KERRY KING – Dall’Inferno mi rialzo – .

KERRY KING – Dall’Inferno mi rialzo – .
KERRY KING – Dall’Inferno mi rialzo – .

votazione
7.0

Streaming non ancora disponibile

Come abbiamo già avuto modo di dire nel nostro podcast dedicato a questo album e al ritorno sulle scene degli Slayer (qui il link), non c’è nulla che deluda le aspettative nell’album d’esordio di Kerry King, ma inevitabilmente non ce ne sono troppe. momenti di esaltante sorpresa.
Semplicemente, come era logico aspettarsi, “From Hell I Rise” è l’album che ci saremmo potuti aspettare dagli stessi Slayer nel 2024: il songwriting è in puro stile King, proprio come su “Repentless”, lo stile di Bostaph è inconfondibile e ha anche ha caratterizzato un terzo delle uscite della band, con buona pace di chi pensava “niente Lombardo, niente Cacciatrice” (e chi scrive ammette di essere di questa scuola…), mentre i restanti componenti della band svolgono il loro compito senza pecche.
Al basso troviamo un tonante Kyle Sanders (Hellyeah), mentre alla seconda (ma spesso prima, per la precisione) chitarra non è proprio l’ultima arrivata, visto che si tratta di Phil Demmel.

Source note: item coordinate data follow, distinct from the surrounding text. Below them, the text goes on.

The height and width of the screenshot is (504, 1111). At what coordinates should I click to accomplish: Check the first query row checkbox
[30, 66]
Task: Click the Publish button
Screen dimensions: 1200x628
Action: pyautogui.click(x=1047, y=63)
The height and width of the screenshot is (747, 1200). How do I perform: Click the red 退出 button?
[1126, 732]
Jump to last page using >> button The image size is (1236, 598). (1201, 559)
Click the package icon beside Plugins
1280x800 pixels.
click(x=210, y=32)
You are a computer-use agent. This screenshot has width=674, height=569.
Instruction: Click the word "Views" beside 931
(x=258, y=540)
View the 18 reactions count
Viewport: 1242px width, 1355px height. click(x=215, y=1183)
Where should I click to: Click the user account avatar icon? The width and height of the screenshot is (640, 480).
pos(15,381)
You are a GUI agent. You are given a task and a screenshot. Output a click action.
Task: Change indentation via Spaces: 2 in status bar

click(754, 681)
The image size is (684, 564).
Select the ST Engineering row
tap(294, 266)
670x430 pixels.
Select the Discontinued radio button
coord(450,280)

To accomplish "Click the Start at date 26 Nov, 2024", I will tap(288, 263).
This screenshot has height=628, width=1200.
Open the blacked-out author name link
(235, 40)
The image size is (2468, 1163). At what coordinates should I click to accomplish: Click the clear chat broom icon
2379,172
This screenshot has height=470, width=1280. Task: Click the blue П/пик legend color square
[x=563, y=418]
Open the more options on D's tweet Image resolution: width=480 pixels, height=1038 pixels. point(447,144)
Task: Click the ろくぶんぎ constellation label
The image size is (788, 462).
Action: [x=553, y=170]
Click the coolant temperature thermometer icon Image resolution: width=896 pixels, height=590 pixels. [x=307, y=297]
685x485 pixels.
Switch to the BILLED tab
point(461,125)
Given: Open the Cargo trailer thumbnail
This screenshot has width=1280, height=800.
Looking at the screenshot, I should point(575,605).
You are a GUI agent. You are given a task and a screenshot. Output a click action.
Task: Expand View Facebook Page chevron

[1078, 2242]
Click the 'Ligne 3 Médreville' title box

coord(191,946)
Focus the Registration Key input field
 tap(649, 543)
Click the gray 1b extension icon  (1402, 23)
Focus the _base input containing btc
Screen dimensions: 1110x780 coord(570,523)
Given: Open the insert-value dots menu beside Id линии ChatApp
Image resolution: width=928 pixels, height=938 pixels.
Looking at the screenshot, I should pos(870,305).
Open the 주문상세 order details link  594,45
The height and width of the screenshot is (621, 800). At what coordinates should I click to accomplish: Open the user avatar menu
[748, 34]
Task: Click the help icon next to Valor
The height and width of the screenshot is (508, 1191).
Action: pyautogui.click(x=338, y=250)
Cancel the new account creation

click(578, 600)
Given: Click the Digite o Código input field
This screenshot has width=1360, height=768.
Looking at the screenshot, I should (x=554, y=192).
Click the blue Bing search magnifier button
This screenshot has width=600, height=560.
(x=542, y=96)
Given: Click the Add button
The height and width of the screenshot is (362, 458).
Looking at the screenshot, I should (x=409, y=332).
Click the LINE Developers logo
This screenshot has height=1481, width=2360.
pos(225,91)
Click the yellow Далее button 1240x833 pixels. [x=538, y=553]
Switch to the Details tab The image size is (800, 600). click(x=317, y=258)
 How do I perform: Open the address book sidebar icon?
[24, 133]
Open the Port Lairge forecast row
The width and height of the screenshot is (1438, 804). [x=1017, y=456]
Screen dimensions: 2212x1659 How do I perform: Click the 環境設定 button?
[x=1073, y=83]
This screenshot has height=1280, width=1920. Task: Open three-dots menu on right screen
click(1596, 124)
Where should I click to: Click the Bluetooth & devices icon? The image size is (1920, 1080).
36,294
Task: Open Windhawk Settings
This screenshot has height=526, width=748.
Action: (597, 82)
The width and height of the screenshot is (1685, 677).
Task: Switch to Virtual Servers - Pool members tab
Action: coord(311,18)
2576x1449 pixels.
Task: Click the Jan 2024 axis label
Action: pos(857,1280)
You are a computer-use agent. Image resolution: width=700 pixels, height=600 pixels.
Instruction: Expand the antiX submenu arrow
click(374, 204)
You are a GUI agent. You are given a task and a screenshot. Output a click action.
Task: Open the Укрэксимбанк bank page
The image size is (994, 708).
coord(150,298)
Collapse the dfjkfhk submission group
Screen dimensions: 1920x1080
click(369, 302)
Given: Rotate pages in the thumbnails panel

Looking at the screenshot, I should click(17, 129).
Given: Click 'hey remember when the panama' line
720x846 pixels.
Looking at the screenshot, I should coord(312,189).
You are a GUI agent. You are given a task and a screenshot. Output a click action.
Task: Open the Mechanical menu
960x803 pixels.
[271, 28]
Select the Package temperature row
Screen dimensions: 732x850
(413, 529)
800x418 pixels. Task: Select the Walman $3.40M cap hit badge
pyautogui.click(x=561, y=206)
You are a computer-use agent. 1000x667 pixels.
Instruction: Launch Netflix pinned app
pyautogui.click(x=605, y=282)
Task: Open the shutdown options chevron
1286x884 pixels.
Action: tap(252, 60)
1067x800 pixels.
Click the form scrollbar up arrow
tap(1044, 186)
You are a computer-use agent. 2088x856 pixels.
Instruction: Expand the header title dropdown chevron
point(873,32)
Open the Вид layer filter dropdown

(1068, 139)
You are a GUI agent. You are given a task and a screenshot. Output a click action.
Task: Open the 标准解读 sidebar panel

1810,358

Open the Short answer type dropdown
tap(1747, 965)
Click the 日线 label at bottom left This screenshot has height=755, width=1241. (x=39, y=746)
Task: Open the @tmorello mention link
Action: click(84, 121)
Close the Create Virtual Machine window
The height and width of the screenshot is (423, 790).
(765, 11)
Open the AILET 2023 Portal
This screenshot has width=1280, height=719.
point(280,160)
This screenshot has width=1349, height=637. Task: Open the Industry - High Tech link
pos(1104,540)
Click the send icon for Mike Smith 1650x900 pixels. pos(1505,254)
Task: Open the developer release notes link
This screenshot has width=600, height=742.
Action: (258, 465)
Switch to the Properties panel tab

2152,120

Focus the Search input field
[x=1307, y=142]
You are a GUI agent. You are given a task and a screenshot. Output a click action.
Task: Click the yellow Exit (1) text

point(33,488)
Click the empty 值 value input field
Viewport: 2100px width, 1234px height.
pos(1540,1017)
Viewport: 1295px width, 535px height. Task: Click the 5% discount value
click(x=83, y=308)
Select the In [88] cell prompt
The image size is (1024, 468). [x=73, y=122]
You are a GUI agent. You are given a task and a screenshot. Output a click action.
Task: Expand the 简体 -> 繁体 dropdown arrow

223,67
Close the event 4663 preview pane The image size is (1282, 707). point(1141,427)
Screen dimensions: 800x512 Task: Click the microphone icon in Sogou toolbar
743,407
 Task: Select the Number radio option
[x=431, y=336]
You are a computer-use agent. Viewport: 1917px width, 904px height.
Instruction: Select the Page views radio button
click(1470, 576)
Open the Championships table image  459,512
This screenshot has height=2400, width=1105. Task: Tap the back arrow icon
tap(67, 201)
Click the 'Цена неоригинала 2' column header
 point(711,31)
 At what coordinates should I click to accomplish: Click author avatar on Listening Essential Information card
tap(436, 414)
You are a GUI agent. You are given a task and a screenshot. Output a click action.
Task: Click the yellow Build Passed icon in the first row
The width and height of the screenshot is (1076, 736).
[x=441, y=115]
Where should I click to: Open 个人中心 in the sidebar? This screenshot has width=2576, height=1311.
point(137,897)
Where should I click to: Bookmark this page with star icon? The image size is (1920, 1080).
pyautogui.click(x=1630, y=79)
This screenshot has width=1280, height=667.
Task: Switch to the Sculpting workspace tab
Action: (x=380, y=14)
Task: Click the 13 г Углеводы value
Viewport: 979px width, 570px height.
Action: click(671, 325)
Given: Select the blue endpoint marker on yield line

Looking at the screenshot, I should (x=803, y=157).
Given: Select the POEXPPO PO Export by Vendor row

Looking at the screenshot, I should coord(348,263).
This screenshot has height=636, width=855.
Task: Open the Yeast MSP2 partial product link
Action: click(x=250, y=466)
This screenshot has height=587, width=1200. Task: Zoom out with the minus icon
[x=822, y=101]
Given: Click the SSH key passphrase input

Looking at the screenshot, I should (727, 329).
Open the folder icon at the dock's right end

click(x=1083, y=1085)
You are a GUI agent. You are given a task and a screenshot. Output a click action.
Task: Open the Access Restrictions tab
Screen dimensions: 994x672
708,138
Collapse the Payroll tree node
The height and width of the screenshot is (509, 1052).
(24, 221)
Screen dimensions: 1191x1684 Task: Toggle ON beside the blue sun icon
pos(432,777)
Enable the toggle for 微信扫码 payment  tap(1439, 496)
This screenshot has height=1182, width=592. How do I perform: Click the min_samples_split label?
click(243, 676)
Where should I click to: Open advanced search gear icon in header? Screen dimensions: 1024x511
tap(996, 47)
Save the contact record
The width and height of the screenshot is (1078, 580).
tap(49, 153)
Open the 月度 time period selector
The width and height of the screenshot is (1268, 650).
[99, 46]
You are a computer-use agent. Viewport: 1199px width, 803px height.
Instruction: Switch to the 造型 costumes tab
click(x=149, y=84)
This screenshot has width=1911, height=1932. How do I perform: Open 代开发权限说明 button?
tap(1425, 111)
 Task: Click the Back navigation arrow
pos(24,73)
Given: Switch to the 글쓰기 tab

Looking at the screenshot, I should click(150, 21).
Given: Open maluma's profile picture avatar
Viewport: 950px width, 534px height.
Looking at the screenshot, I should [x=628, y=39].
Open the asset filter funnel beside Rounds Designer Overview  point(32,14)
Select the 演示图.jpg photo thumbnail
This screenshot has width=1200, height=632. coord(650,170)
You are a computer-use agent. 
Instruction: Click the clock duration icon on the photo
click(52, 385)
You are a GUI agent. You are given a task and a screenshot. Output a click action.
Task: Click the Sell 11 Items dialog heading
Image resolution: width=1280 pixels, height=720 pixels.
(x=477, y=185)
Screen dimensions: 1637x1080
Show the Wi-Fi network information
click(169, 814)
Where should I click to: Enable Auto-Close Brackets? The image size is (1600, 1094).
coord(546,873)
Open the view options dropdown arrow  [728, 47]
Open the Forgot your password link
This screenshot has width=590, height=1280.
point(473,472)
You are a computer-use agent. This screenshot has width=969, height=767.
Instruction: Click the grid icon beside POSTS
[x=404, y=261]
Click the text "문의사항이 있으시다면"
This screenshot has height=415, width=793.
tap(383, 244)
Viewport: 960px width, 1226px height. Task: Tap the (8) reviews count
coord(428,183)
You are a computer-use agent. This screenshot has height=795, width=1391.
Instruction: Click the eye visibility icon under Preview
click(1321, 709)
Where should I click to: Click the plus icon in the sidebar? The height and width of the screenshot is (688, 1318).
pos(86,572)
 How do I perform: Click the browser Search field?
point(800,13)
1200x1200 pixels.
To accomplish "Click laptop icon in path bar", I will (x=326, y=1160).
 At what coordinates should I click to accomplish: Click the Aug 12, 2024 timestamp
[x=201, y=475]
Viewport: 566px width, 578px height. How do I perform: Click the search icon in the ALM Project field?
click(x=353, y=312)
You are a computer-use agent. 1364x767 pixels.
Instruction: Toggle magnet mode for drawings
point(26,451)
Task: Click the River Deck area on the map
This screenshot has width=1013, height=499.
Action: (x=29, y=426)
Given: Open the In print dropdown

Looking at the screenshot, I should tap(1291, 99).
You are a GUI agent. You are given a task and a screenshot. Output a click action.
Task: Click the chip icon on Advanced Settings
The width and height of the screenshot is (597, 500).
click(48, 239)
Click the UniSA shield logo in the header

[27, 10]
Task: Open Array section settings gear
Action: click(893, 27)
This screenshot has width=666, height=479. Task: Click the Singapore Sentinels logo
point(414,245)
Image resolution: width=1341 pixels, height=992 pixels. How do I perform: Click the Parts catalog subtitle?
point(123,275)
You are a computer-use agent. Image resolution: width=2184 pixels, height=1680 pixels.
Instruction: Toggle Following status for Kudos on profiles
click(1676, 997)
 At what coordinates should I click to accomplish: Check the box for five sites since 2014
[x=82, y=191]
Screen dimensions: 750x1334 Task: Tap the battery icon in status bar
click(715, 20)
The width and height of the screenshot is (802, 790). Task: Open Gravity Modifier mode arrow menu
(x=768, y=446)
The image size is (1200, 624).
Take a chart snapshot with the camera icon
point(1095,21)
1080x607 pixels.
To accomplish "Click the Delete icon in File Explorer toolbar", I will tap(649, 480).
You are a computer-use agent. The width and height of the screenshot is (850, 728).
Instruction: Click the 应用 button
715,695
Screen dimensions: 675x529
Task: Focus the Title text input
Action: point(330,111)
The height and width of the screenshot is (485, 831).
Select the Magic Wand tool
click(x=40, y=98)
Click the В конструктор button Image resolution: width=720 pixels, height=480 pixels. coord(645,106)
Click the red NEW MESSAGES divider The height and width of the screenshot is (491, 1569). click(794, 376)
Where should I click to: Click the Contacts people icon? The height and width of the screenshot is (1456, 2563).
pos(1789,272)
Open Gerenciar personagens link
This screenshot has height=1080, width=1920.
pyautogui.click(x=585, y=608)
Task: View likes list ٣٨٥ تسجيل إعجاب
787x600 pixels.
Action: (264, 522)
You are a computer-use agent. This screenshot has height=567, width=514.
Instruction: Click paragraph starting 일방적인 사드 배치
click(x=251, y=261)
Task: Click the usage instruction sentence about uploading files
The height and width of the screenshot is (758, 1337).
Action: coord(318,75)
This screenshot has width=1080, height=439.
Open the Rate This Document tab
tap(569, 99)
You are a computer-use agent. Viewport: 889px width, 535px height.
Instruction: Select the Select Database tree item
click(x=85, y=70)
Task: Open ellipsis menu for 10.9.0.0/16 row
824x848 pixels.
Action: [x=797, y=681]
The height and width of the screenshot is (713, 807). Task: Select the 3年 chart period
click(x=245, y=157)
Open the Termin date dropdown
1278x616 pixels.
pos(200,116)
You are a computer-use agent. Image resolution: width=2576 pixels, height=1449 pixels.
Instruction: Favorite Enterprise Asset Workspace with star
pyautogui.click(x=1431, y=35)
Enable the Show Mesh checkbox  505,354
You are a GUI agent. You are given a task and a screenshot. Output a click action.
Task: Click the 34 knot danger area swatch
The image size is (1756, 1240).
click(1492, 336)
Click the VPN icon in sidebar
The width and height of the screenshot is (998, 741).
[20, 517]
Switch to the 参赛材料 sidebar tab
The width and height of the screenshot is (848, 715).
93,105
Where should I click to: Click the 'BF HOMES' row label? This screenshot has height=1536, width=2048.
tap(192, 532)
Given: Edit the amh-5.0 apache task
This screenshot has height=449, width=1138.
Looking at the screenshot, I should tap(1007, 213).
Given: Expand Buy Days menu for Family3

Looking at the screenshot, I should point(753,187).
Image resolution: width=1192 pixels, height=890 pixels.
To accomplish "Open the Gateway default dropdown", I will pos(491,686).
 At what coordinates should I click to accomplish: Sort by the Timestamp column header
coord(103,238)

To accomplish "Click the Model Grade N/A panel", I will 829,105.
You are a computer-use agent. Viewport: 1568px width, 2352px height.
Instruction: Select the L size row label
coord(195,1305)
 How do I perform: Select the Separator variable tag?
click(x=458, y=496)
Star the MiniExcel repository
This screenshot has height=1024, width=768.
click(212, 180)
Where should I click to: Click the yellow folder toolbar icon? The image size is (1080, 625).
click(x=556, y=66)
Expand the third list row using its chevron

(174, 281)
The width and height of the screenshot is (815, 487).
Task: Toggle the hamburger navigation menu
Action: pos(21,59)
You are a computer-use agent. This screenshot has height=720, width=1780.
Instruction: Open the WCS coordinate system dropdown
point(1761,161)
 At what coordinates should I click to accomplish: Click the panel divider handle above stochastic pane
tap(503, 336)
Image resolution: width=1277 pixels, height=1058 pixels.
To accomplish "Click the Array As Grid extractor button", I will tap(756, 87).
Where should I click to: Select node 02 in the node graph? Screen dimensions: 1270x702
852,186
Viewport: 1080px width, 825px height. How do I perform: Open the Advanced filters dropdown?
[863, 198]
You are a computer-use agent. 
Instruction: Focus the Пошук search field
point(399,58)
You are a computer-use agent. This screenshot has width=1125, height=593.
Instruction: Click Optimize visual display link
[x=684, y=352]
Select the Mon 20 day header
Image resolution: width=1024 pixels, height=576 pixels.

E qui è inutile fare paragoni con Hanneman, visto che Gary Holt ha già dimostrato che si può duettare con King in diversi modi, senza destare sgomento tra i fan.
Mark Osegueda, infine, è la scelta potenzialmente più divisiva, almeno in termini di apprezzamento: la sua caratteristica voce è sfruttata in registri molto diversi, insegue frequentemente la cattiveria di Araya, ma molto spesso prevale una direzione quasi thrashcore, anche giocosa, ma efficace (” Residue”, o “Trophies Of The Tyrant”, forse il pezzo più divergente del lotto).
Una volta finito l’organigramma, e viste le premesse, sulle canzoni c’è poco da dire: la capacità di scrivere canzoni c’è, e sarebbe sinceramente scorretto sottolineare la prevalenza del mestiere sulle idee brillanti (“Where I Reign” , “Toxic” ) in un musicista che definì le coordinate del genere oltre quarant’anni fa, o gli evidenti riferimenti agli Slayer, che tuttavia danno gioia in diversi brani: dall’iniziale “Diablo”, un midtempo che evoca molti ricordi, passando attraverso la ritmatissima ” Idle Hands”, la struttura portante rimane la stessa fino alla fine dell’album, ovviamente con particolare riferimento al lato più furioso della band di Huntington Park, da sempre prerogativa di Kerry: nomen presagioascoltate “Rage”, dove appare anche una certa intransigenza del thrash teutonico.
Tutto sommato, se vi aspettavate un miracolo, espresso come un nuovo “Reign In Blood” o come la scoperta di un suono inedito, sensazionale, di nuova rivelazione da parte di Kerry King, rimarrete gravemente delusi; se invece prevale la consapevolezza del percorso intrapreso negli anni dagli Slayer, si tratta sicuramente di un disco che può essere ascoltato più volte. E niente di grave se, visti gli altri accadimenti, sarà anche l’unico a fare coming out solo in nome di Kerry King.